L’économie circulaire vue par Corinne Lepage

Corinne Lepage, avocate et femme politique engagée pour la protection de l’environnement, a accepté de répondre à nos questions et de nous parler de sa vision de l’économie circulaire.

Sur le potentiel que représente l’économie circulaire pour notre société, en termes économiques, environnementaux et sociaux ?

L’économie circulaire est probablement la transformation de notre modèle économique la plus susceptible d’être rapidement atteinte et de produire des effets avec un minimum d’effets négatifs pour les activités économiques conventionnelles. En effet, le passage de l’économie linéaire à l’économie circulaire présente des avantages indéniables en termes social (création d’emplois, territorialisation notamment), mais aussi en termes environnemental et économique. Sur le plan environnemental, l’économie circulaire réduit de manière drastique la présence résiduelle de déchets en essayant de voir dans tous sous produits ou coproduits d’un processus de fabrication, dans tout résidu d’un processus de consommation une matière première secondaire potentielle. C’est donc un une économie de matières premières primaires, de déchets et d’énergie. Sur le plan économique, l’économie circulaire nécessite la mise en place de nouveaux process, une innovation très dynamique fondée sur la recherche-développement, l’extension de la responsabilité élargie du producteur qui ne peut aller que dans le sens d’une meilleure intégration de l’économie et de l’écologie.

 

L’économie circulaire est un formidable tremplin pour renforcer l’attractivité et la résilience territoriale. Sentez-vous un intérêt dans les territoires pour ces questions ?

L’économie circulaire rejoint la tendance actuelle du développement des circuits courts notamment dans le domaine alimentaire mais pas seulement.

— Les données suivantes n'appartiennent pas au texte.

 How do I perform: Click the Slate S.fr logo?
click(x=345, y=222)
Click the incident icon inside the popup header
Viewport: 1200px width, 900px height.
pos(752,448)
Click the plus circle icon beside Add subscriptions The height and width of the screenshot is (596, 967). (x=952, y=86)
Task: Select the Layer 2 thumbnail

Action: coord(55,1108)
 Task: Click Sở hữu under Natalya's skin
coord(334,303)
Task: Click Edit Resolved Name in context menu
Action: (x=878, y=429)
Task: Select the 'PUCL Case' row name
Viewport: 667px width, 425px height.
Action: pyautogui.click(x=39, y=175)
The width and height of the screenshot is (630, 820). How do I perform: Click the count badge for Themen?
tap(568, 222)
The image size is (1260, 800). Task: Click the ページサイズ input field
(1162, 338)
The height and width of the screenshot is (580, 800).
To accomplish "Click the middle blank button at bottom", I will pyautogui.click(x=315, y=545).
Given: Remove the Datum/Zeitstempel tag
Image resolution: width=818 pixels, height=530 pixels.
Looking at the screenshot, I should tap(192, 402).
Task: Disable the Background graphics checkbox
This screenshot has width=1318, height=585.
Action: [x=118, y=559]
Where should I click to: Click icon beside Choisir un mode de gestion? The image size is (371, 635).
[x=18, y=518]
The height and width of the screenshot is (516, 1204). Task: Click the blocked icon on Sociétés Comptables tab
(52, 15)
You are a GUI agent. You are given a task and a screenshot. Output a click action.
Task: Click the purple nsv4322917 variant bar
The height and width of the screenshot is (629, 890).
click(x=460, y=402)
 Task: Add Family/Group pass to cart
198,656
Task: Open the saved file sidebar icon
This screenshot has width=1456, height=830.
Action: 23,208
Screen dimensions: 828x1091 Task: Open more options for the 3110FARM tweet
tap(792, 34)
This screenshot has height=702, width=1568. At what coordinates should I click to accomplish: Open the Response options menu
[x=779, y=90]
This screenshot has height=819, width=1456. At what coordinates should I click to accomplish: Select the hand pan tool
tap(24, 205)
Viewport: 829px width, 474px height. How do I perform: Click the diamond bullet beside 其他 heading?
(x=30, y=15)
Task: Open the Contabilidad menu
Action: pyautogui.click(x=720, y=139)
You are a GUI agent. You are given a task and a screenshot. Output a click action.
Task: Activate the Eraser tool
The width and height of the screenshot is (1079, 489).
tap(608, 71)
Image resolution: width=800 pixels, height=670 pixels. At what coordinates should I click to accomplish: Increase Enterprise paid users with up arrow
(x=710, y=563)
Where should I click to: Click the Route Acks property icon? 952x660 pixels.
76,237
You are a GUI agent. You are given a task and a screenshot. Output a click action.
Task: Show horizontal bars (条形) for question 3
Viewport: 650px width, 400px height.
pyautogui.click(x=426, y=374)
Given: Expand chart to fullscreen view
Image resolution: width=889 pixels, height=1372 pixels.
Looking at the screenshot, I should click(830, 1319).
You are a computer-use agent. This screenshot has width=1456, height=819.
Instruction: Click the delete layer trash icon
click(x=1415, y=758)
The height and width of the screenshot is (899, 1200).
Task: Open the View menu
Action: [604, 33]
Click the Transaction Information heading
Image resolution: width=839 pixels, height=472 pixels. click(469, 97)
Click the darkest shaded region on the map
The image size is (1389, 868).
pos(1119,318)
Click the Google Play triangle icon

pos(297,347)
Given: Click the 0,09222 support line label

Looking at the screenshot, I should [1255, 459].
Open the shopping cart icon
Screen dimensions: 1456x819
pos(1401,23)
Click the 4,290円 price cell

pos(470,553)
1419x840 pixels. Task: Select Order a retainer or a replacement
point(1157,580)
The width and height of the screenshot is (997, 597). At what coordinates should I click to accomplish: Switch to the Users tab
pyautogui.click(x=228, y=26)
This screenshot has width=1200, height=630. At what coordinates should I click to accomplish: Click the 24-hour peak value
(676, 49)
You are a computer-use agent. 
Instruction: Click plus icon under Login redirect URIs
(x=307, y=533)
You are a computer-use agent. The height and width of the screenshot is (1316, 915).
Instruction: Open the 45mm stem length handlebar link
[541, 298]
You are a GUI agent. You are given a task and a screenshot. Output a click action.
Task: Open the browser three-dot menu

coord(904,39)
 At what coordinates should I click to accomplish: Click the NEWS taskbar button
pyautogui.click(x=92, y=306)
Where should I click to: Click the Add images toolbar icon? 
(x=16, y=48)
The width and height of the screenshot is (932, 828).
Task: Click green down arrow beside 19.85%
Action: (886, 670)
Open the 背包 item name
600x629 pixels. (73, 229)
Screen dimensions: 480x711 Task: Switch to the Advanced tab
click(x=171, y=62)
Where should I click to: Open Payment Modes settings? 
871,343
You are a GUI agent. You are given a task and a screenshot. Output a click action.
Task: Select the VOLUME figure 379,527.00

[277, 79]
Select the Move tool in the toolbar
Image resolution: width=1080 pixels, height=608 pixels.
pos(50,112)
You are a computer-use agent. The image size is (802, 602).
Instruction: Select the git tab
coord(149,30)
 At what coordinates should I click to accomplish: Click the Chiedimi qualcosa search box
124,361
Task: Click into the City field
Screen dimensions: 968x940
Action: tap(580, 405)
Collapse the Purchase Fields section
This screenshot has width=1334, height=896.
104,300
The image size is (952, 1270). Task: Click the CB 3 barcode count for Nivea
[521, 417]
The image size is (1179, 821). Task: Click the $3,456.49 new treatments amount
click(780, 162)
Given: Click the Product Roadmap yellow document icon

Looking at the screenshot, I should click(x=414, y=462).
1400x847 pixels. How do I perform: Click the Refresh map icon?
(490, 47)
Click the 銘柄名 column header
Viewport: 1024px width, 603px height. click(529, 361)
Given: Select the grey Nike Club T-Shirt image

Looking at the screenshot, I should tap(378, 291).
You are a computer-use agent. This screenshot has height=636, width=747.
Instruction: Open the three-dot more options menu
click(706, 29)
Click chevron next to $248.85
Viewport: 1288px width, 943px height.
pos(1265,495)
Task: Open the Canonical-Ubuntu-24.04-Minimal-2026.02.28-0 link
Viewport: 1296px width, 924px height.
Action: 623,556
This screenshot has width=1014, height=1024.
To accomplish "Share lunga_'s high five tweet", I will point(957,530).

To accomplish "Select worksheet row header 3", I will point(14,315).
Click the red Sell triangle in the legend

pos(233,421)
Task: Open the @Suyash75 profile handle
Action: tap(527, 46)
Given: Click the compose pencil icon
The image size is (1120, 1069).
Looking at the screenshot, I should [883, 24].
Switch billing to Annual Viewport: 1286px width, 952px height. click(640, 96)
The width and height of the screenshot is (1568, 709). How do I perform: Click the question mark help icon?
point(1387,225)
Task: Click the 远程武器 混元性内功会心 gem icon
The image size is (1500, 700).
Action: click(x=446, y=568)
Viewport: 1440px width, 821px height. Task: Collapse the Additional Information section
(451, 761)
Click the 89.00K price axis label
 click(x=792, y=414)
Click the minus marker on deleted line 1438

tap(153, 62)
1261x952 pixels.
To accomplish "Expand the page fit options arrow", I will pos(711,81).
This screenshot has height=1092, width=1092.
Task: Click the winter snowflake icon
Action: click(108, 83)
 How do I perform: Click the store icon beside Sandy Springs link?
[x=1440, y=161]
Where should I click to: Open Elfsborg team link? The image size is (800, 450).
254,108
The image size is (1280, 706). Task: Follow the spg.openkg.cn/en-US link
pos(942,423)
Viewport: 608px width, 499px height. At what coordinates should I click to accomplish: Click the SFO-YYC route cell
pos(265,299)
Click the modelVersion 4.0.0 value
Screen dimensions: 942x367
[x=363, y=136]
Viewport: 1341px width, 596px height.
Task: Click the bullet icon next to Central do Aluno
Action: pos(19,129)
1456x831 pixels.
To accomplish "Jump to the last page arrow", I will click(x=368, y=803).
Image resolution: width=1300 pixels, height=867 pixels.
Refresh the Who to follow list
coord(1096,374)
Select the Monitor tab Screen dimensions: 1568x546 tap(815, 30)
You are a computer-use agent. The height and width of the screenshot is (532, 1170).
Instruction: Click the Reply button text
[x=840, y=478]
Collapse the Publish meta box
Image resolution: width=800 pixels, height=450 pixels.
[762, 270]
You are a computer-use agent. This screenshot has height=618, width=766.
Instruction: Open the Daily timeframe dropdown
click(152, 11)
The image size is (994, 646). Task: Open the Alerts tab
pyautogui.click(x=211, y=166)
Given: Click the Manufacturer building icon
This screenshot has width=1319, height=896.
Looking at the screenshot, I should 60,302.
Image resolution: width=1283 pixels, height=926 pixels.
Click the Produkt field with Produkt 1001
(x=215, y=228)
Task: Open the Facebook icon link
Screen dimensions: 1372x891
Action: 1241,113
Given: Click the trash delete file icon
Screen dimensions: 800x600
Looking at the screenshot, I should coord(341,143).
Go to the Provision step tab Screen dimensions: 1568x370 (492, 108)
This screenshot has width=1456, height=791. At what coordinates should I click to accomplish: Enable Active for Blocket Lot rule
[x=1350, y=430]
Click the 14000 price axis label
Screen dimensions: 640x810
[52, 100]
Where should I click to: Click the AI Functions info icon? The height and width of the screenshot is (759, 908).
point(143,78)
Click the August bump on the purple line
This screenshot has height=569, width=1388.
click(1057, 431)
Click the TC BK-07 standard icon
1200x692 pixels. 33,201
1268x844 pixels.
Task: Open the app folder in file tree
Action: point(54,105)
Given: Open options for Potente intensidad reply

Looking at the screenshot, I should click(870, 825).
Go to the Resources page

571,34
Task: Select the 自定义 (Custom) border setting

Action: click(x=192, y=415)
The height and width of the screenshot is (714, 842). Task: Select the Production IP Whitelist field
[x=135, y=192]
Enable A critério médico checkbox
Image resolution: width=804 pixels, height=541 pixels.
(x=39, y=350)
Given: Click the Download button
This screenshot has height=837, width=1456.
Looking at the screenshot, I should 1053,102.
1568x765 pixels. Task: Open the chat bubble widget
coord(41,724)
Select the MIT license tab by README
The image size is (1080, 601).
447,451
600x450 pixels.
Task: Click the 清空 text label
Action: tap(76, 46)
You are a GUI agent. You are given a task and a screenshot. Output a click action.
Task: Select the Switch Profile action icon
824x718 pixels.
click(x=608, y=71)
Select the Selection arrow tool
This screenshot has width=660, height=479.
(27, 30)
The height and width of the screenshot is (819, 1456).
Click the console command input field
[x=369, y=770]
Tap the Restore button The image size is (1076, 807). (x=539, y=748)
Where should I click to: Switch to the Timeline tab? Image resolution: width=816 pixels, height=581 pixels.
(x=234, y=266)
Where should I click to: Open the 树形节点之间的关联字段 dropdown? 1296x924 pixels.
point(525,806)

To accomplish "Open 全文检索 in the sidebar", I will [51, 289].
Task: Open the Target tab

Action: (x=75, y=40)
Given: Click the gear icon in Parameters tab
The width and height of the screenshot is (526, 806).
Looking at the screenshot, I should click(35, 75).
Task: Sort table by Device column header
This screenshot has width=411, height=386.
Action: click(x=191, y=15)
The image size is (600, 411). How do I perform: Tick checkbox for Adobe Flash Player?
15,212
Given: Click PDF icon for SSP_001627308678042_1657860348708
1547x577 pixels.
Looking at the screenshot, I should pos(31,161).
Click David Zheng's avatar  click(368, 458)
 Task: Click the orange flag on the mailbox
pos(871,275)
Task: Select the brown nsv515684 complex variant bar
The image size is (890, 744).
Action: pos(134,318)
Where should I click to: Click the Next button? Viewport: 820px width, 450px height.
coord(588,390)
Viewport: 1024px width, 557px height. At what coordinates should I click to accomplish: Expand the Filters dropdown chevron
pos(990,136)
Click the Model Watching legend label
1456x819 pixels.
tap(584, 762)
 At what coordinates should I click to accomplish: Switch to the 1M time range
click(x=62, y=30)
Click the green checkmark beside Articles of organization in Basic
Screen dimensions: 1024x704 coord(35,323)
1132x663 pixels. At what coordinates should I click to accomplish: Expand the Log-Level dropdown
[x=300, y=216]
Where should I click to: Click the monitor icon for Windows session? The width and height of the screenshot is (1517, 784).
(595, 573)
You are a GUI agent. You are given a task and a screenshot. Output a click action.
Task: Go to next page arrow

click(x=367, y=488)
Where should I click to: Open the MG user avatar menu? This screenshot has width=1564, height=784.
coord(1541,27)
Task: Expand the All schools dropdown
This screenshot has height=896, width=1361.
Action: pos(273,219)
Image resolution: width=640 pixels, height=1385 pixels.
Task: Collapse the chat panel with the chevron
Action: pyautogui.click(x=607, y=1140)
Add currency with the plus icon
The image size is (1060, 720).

Exigeant une réutilisation au plus proche de la matière première secondaire, l’ économie circulaire est une application de l’écologie industrielle   singulièrement adaptée aux contraintes de l’urgence écologique et de l’adaptation rapide de notre économie. Elle constitue indéniablement une chance pour chaque territoire, en fonction de ses particularités économiques, agricoles, énergétiques, de pouvoir choisir les meilleurs circuits de réutilisation ou à défaut de recyclage. S’inscrivant dans une économie décentralisée, l’économie circulaire ne peut qu’intéresser les territoires et, un certain nombre d’entre eux, ont fait le choix d’être aux avant-gardes de cette évolution.

 

L’exercice de la démocratie est avant tout une aventure citoyenne. Comment la mobilisation des français(es) peut-elle accélérer le virage vers l’économie circulaire ?

La place prise aujourd’hui à la société et par la prise de conscience citoyenne de l’urgence des transformations est le levier le plus puissant que l’on puisse imaginer pour permettre une adaptation aussi rapide que possible de notre modèle économique et par voie de conséquence le virage nécessaire à l’économie circulaire. Dans la mesure où aujourd’hui beaucoup de nos concitoyens comprennent parfaitement les enjeux mais ne savent comment s’y prendre pour apporter à l’édifice une pierre qu’il souhaite apporter, et dans la mesure de leurs moyens financiers respectifs, l’économie circulaire doit être présentée comme une solution économe et sobre permettant précisément aux consommateurs d’être réellement actifs. En choisissant les produits issus de l’économie circulaire, dont l’étiquetage permet de s’assurer du caractère vertueux, le citoyen participe à une économie plus résiliente et par voie de conséquence accélère les mécanismes d’adaptation. Un cercle vertueux peut ainsi se mettre en place encourageant l’économie circulaire grâce à un marché sans cesse croissant.